NavList:
A Community Devoted to the Preservation and Practice of Celestial Navigation and Other Methods of Traditional Wayfinding
From: Frank Reed
Date: 2012 Nov 29, 13:23 -0800
Michael B, of making your own plotting chart, you wrote:
"It's very easy to do: admittedly that rich professional Bowditch calls this an 'emergency navigation' technique."

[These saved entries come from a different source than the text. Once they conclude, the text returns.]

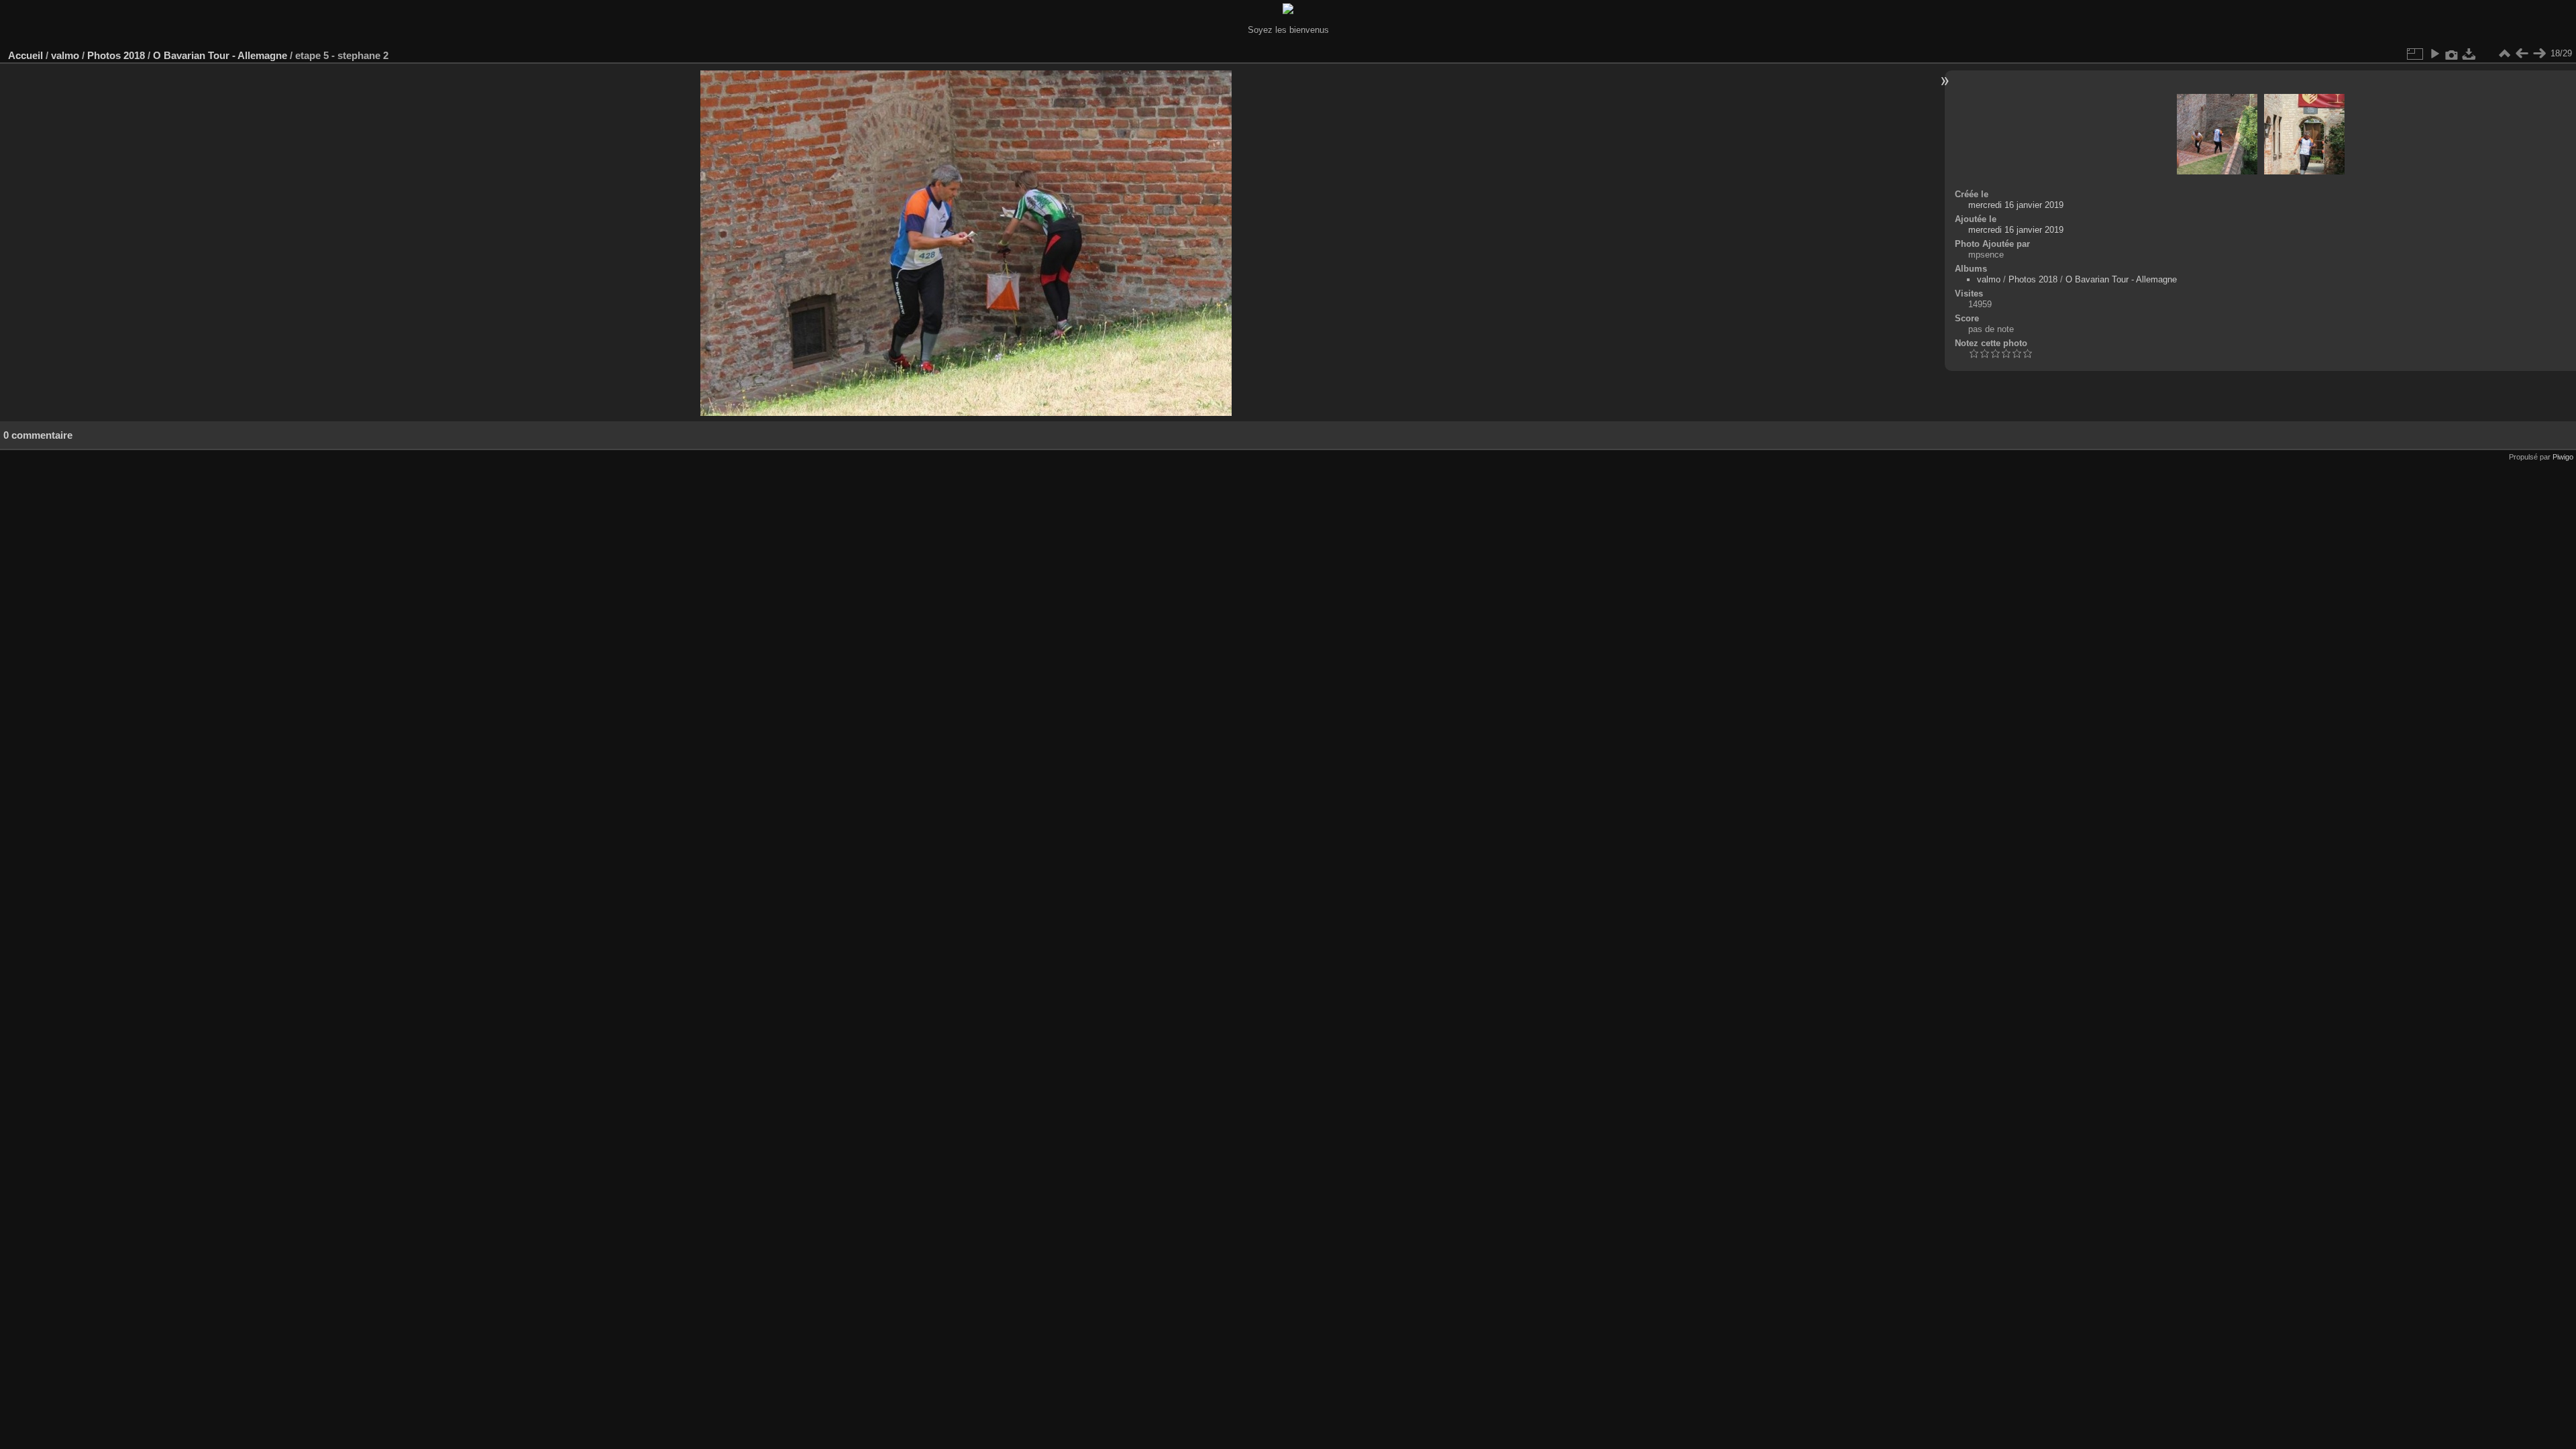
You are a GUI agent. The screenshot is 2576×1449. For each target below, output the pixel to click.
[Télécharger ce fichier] (2469, 53)
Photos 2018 (116, 55)
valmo (65, 55)
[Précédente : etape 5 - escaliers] (2521, 53)
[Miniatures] (2504, 53)
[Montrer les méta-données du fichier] (2452, 53)
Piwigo (2563, 457)
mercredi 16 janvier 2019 (2015, 205)
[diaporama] (2434, 53)
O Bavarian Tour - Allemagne (220, 55)
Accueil (25, 55)
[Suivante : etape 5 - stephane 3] (2539, 53)
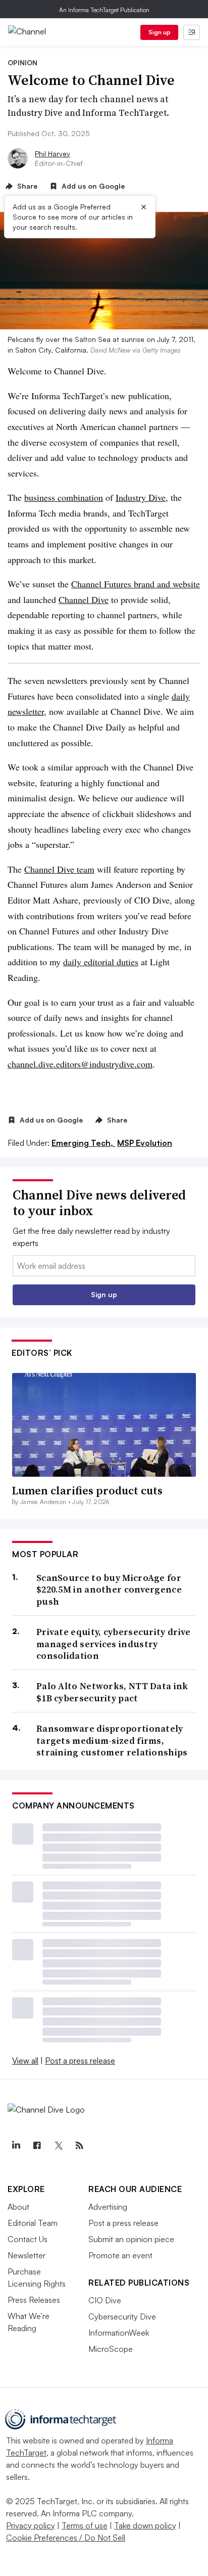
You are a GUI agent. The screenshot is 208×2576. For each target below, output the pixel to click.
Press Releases (34, 2300)
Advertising (107, 2207)
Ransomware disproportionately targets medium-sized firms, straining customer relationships (112, 1740)
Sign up (159, 32)
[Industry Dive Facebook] (36, 2145)
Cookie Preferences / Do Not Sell (65, 2537)
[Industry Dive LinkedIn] (15, 2145)
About (18, 2207)
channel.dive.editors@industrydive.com (80, 1064)
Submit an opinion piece (131, 2239)
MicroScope (110, 2349)
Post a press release (80, 2060)
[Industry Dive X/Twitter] (58, 2145)
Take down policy (145, 2525)
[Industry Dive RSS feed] (79, 2145)
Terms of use (85, 2525)
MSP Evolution (144, 1143)
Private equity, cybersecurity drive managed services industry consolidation (113, 1643)
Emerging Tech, (83, 1143)
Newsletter (26, 2255)
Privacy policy (30, 2525)
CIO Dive (104, 2300)
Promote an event (120, 2255)
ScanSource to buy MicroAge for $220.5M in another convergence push (109, 1589)
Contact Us (27, 2239)
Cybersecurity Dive (122, 2316)
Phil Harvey (52, 153)
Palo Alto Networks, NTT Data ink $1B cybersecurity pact (112, 1692)
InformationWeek (118, 2333)
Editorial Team (33, 2223)
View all (25, 2060)
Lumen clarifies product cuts (87, 1490)
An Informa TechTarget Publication (104, 10)
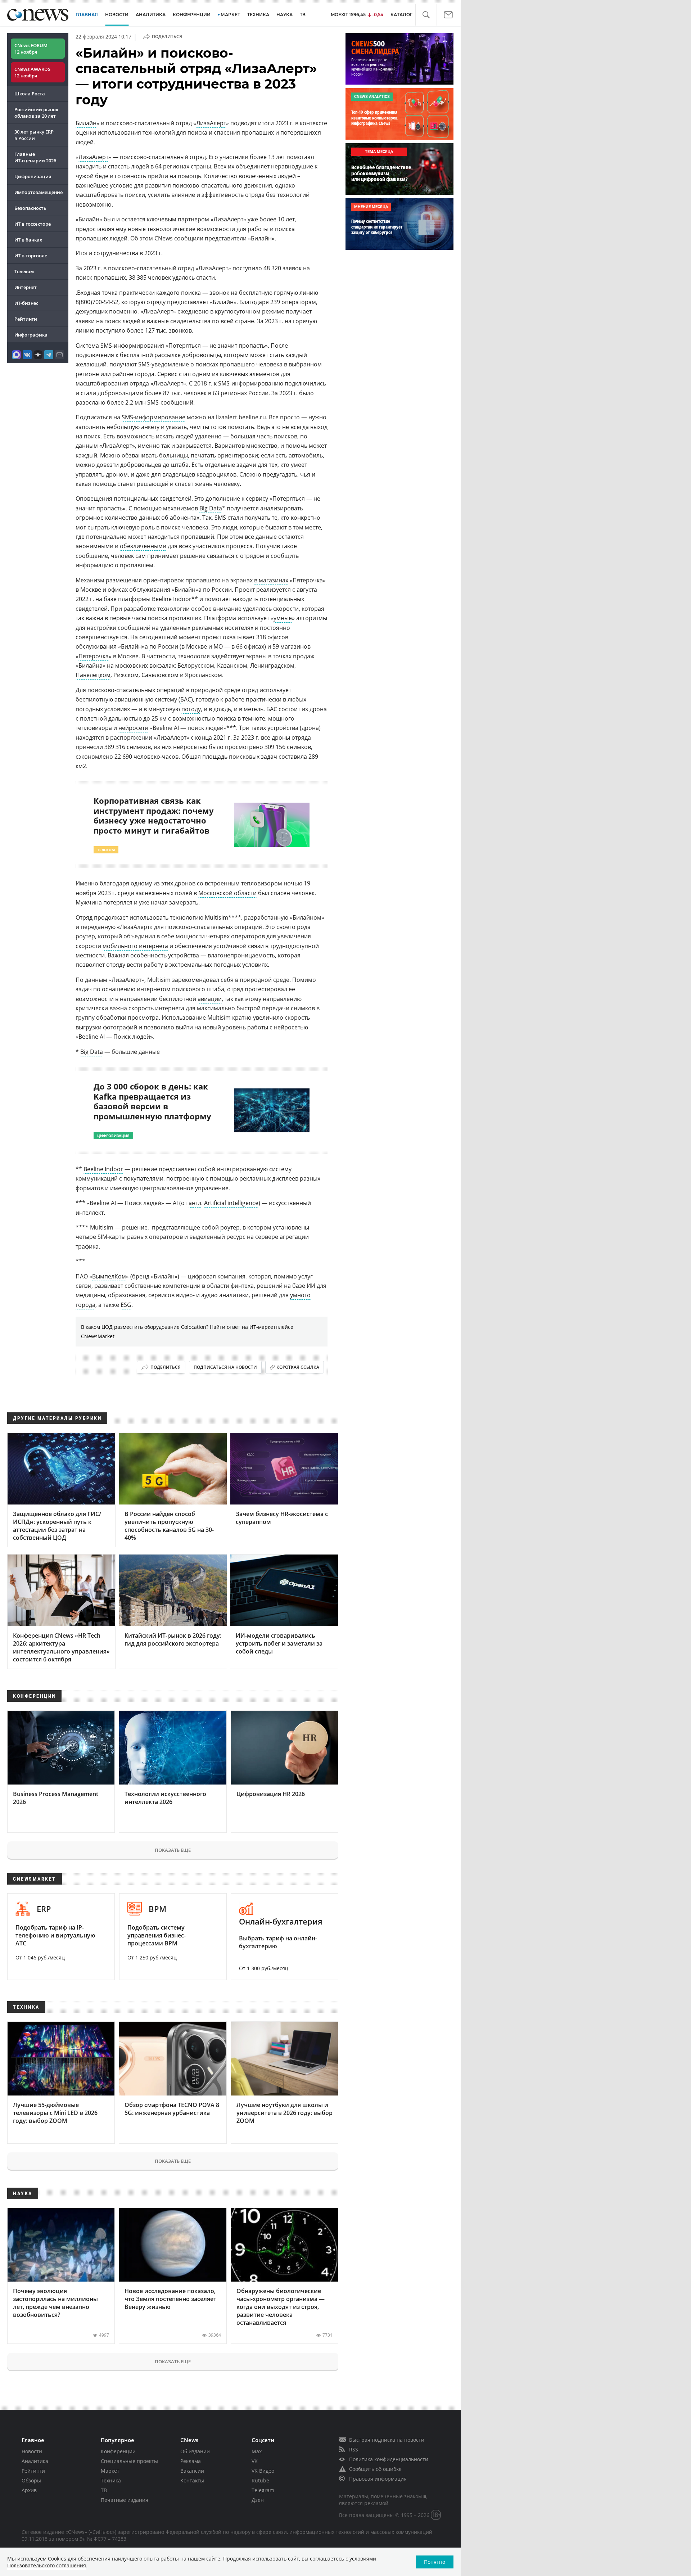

Great point. I have been mulling this over for a couple of years on and off. Just recently a couple of posts reminded me of the issue again. I think part of the problem is that there is a big misconception perpetuated by Bowditch, other resources (mostly American?), and also by something as simple as the label at the top of commonly available small area plotting sheets. It's confusion over the meaning of the name "Mercator" in mapping. The standard, and correctly identified, global Mercator projection should have died out years ago, but sadly it has been recently resurrected in most global view maps of the world in online mapping software (zoom out on Google Maps to see gigantic Greenland --that's evidence of a Mercator projection). It used to be universal in nautical charting and it has the unique property of keeping rhumblines as straight lines. Other than that, it has no particular advantage over numerous other projections, and it also has some major disadvantages. MANY people who have studied navigation, at least from American sources like Bowditch, have major misconceptions about the Mercator projection and confuse it with simple local "conformality" in a map. A conformal map preserves angles and shapes. If a city block is square, it looks square on the map. If a structure is circular on the ground, it looks circular and not elliptical on the map. When plotting from a list of coordinates, this is done with simple scaling of longitudes. You take each difference in longitude that you intend to plot and you multiply by the cosine of the latitude (any latitude on the chart since it's assumed to be a chart of a small area). This pushes differences in longitude together as we approach the poles. And that's all there is to it! That's what a local area plotting chart does. It's trivial to construct, and you don't need to know anything about "Mercator" to make it because it is NOT a Mercator projection.
-FER
PS: Recently I found my very first plotted celestial fix from July, 1978 (the same summer that an entire issue of the Journal of Navigation was devoted to an amazing new thing called "GPS"). I am attaching it here because the plotting sheet is labeled "MERCATOR" at the top. See above.